# [Source document]
_____

G-Research / ParquetSharp

ParquetSharp is a .NET library for reading and writing Apache Parquet files.
Apache License 2.0
182 stars 48 forks source link

Null value for column read while non-null expected #439

Closed rmadani closed 6 months ago

rmadani commented 6 months ago

Issue Description

I have a large parquet file with over 7M rows and over 200 columns in a single file group. All columns are of type string. While looping through the read process, the ReadBatch method starts returning null values for column 89 and onward. Is there any setting I am missing to read properly? Any help would be greatly appreciated.

Environment Information

Steps To Reproduce

int numColumns = fileReader.FileMetaData.NumColumns;
for (int rowGroup = 0; rowGroup < fileReader.FileMetaData.NumRowGroups; ++rowGroup)

_____

# [Given information]
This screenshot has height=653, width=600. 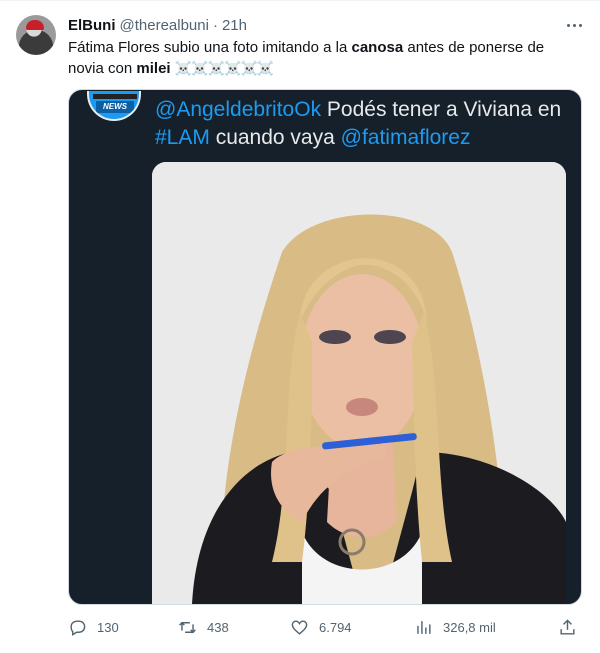 What do you see at coordinates (470, 627) in the screenshot?
I see `views-count: 326,8 mil` at bounding box center [470, 627].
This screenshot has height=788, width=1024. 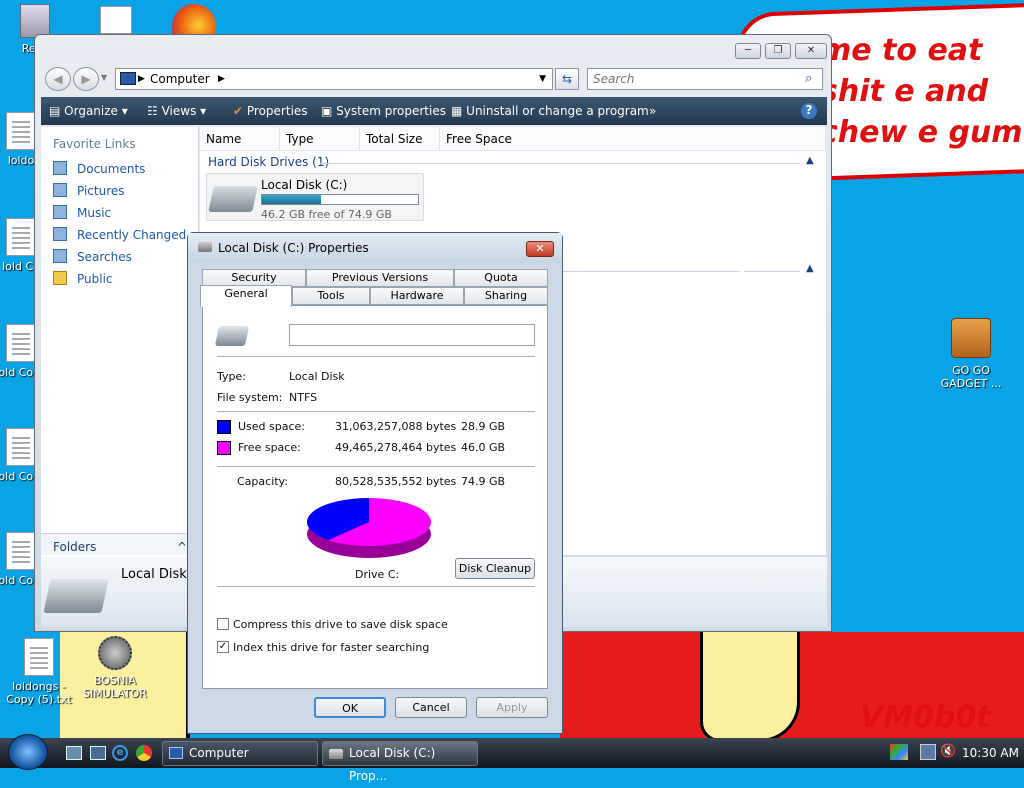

_____

# [Exercise details]
Reproduce word for word the portion of the ParquetSharp issue thread starting with "rmadani commented 6" and going on through "< fileReader.FileMetaData.NumRowGroups; ++rowGroup)".

# [Task answer]
rmadani commented 6 months ago

Issue Description

I have a large parquet file with over 7M rows and over 200 columns in a single file group. All columns are of type string. While looping through the read process, the ReadBatch method starts returning null values for column 89 and onward. Is there any setting I am missing to read properly? Any help would be greatly appreciated.

Environment Information

Steps To Reproduce

int numColumns = fileReader.FileMetaData.NumColumns;
for (int rowGroup = 0; rowGroup < fileReader.FileMetaData.NumRowGroups; ++rowGroup)